An Electronic Evidence Base Supporting Derivation, Dissemination and Learning for Diagnostic Clinical Prediction Rules in Primary Care Practice
Diagnostic error is a threat to patient safety in the context of primary care. Clinical prediction rules (CPRs) are a form of structured evidence based guideline that aim to assist clinical reasoning through the application of empirically quantified evidence to evaluate patient cases. Their acceptance in clinical practice has been hindered by literature-based dissemination and doubts regarding their wider applicability. The use of CPRs as part of electronic decision support tools has also lacked acceptance for many reasons: poor integration with electronic health records and clinician workflow, generalised guidelines lacking patient-specific recommendations at point-of-care, static rule based evidence that lacks transparency and use of proprietary technical standards hindering interoperability.
The ‘learning health system’ (LHS) describes a distributed technology based infrastructure to generate computable clinical evidence and efficiently disseminate it into clinical practice. This research describes an LHS based on computable CPRs for diagnostic decision support that makes use of aggregated sources of primary care electronic health record data to derive and disseminate computable CPRs.

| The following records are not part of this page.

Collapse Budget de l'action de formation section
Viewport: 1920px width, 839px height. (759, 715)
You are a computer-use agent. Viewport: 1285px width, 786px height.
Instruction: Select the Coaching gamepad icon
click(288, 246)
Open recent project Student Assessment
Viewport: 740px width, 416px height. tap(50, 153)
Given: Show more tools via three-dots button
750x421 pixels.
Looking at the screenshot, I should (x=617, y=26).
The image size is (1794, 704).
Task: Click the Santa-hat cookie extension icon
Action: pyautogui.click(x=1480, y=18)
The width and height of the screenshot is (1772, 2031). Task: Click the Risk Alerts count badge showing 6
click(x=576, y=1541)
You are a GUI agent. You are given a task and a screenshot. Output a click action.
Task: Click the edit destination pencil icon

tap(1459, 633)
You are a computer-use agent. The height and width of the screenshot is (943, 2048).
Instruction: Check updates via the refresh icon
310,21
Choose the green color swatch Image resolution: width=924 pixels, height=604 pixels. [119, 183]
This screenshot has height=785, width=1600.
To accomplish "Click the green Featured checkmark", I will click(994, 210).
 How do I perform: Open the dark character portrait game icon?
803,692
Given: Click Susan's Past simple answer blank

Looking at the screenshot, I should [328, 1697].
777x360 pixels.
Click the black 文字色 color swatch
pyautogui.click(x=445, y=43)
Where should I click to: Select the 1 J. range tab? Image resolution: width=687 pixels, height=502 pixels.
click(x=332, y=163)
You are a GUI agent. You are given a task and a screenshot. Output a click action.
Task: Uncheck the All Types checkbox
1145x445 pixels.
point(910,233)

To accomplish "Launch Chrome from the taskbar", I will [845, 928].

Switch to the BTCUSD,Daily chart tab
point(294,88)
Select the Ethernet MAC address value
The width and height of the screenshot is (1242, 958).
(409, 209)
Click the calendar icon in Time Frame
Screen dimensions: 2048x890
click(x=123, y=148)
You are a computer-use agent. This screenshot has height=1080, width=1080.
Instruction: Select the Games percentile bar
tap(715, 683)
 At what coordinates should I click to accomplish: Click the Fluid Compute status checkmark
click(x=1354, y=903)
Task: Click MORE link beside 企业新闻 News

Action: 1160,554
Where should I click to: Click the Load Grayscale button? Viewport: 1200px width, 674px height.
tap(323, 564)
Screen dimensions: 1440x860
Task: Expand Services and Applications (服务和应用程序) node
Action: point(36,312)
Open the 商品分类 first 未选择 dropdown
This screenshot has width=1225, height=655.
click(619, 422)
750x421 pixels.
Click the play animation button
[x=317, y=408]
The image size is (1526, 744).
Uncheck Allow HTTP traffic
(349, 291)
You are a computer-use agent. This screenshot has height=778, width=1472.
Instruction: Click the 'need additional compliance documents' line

Based on a literature review of clinical and technical best practice regarding use of CPRs, a theoretical model for CPRs supporting two critical aspects for a successful LHS is proposed: the model representation and translation of clinical evidence into effective practice, and the generation of curated clinical evidence that can dynamically populate those models thus closing the learning health system loop. A functional implementation of the theoretical model demonstrates an infrastructure that is model-driven, service oriented, constructed using open standards, and supports a learning evidence base derived from electronic sources of patient data.
A number of challenges exist for the LHS community to consider including medico-legal responsibility for generated diagnostic evidence, developing trust in the LHS, constraints imposed by clinical terminologies on evidence generation, and quality and bias of underlying EHR data for evidence generation.